Historic Values Provide Excellent Basis For 21st Century Commitments
In 1971, when Joe Framptom, CEO of The Paducah Bank and Trust Company, moved to Paducah, he left behind in Maryland a business history going back four generations. Joe’s great grandfather, Joseph T. Framptom, opened a funeral business in 1864 in Federalsburg, Maryland, in conjunction with his wagon and buggy business. Joe’s grandfather joined the business in the late 1880s, his uncle joined the business in the early 1930s, and Joe’s father, J. Jerome Framptom, Jr., joined the funeral home business in 1937.
“I grew up in the business, working from my early teens throughout college. I worked there after school, weekends, and during the summer,” Joe remembers. In 1967, after graduating from college with a business degree, Joe attended the American Academy-McAllister Institute of Funeral Service in New York City and became the fourth generation of his family to work in the business.
“The lessons I learned working with my father and grandfather during those years continue to have great value as I apply the same principles today in the banking business while serving the customers of Paducah Bank,” Joe comments. “I grew up understanding that excellent customer service requires a high level of personal commitment, that people in need of a service will seek out and return to those who demonstrate a caring and compassionate desire to serve, that successful businesses thrive on the creation of meaningful, lifelong relationships, and that honesty, ethics, and integrity do matter in ever y instance.”

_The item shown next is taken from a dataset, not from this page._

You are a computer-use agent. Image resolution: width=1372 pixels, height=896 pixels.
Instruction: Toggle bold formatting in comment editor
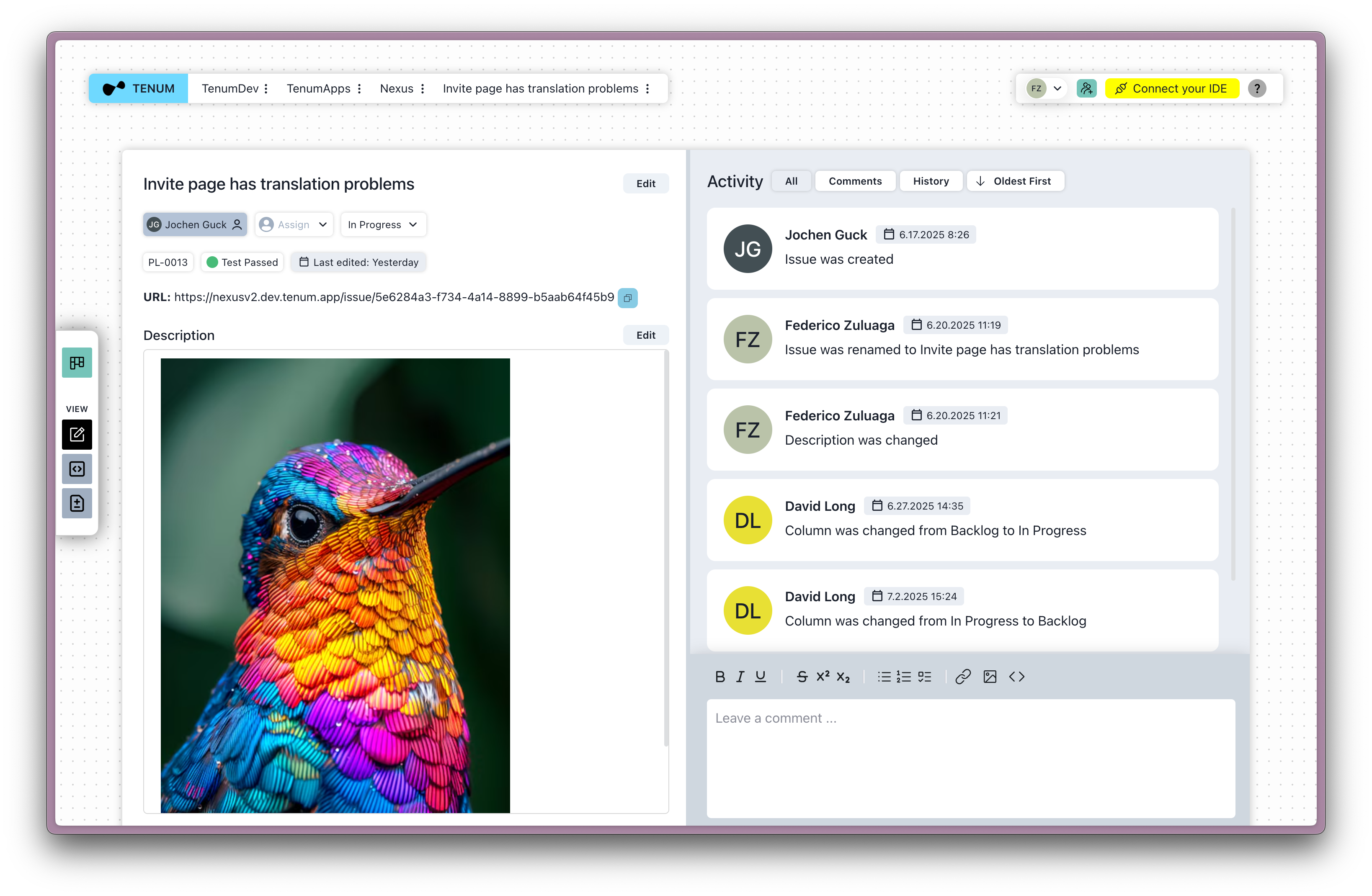[x=720, y=677]
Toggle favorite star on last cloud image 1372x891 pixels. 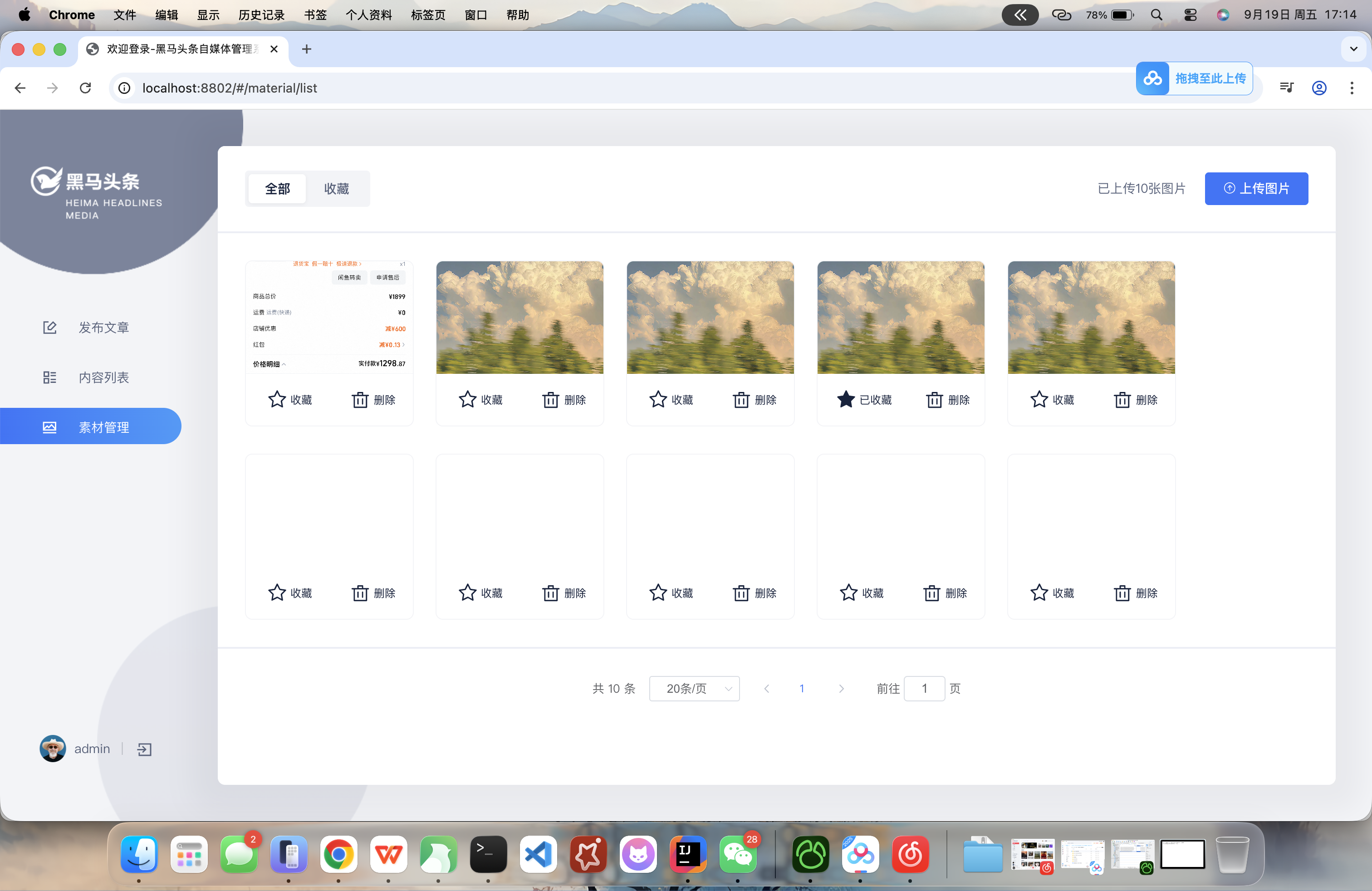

Milner and Orr, this edition’s featured business, is a family-owned business dedicated to serving its local communities. Paducah Bank is exactly the same in Joe’s opinion. “My experiences in the family business enabled me to better understand the needs of clients like Milner and Orr and apply those lessons to the needs of our banking customers. It all comes down to this: mutually beneficial business relationships are successful only when dedicated individuals work in concert to consistently meet the needs of others. This is true for funeral homes, and this is true for banks.”